- _Data shown_
* * * * * * *

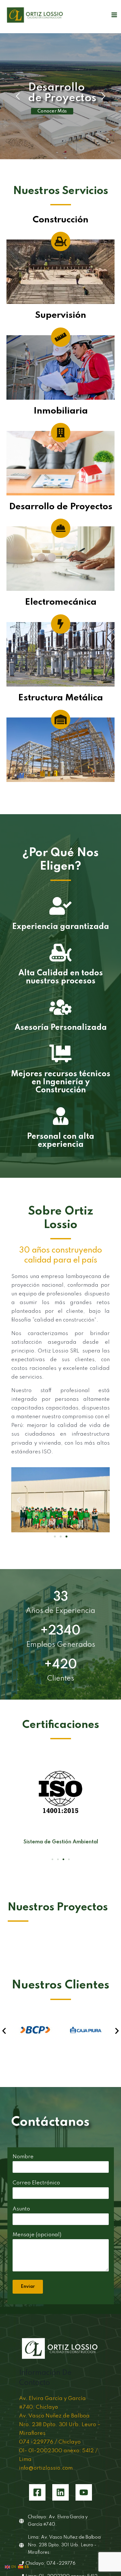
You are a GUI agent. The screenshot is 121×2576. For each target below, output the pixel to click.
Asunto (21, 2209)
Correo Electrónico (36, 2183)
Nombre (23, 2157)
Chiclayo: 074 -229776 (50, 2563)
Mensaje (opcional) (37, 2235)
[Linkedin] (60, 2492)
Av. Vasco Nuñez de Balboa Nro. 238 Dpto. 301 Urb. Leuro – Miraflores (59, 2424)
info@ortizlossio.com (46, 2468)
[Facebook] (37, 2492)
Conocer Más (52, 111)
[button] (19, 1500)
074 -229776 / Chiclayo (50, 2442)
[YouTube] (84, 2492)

* * * * * * *

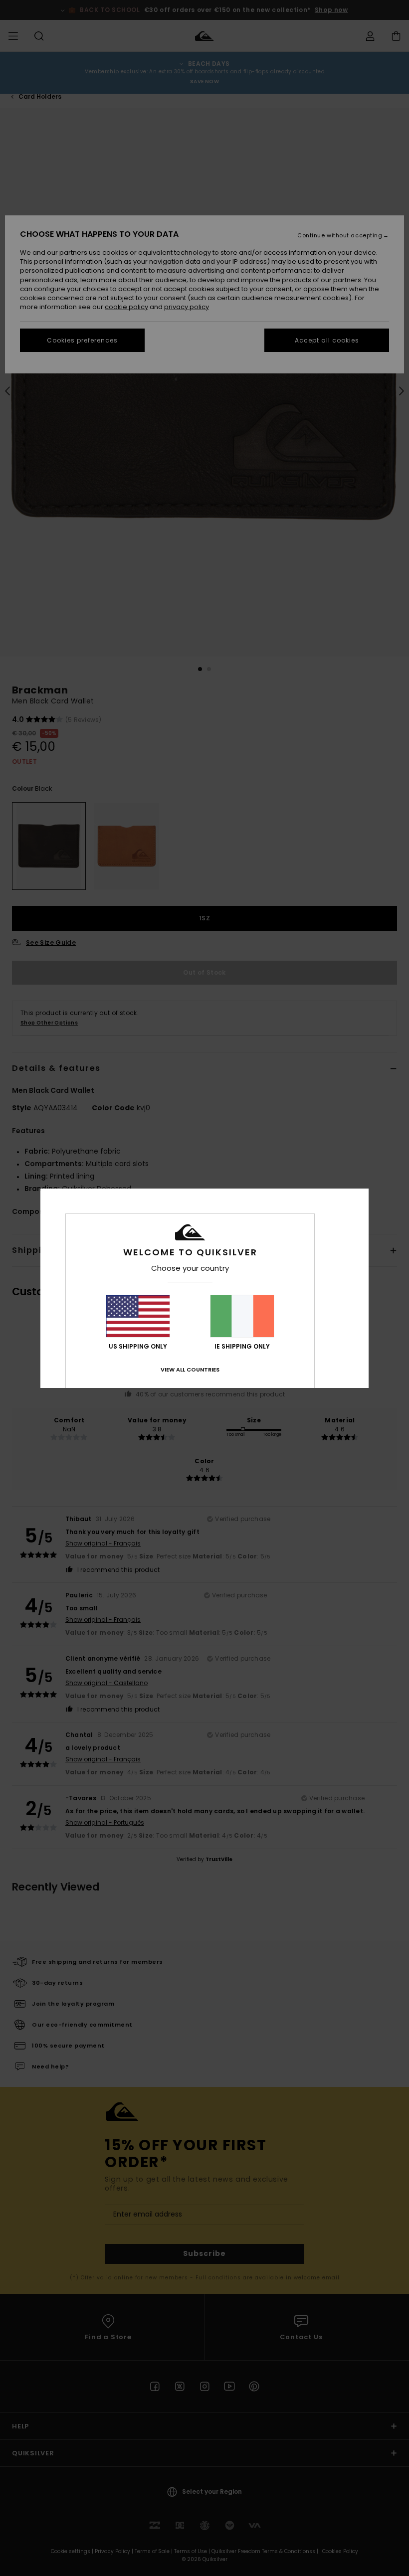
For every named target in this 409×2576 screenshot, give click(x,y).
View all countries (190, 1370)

* * * * * * *

- _Task statement_
Go through the records above, find each line with the string "click", and copy it.

- _Response box_
You are a GUI agent. The screenshot is 121×2576. For each target below, output the pixel to click.
For every named target in this 409×2576 screenshot, give click(x,y).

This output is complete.